September 26, 2007
Research: Cure
Question from Willamina, Oregon, USA:
I read about a procedure done in Japan where a mother gave about 500,000 islet cells to her daughter by having a portion of her pancreas removed. The islet cells were injected into her daughter and, from what I understand, both are doing very well. Please let me know if this is being performed anywhere in the United States and if so, what it takes to participate. My son is coming up on 10 years having type 1 diabetes. Although there has been some progress in the treatment an answer for a cure has been extremely slow. I read about procedures in other countries, but hear very little about what is going on in the U.S. An article in the AARP magazine makes me believe that people are more successful finding alternative and affordable treatment in other countries.
Answer:
Sorry. Research is slow. Safety remains important. Funding remains inadequate because the U.S. government is spending money elsewhere and refuses stem cell research because of the current President’s religious beliefs. Unless the American people want this changed, it won’t change.
Despite all of this, the United States is still a leader in medical research, including diabetes research.
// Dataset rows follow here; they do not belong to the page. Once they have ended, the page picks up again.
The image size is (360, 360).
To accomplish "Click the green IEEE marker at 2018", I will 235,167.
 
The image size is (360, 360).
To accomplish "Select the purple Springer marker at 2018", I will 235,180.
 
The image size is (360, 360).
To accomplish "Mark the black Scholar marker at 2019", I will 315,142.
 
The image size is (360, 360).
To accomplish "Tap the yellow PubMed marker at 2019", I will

But, transplants and islet cell transplants remain research procedures because we still do not know all the details of what works best with the least side effects. What you hear about are the research reports picked up by the scientific medical reporters as they are published and far less about the ongoing slow but steady success in many other centers in the United States and elsewhere. If you do a PubMed literature search on these topics, you will see how many articles really are being published.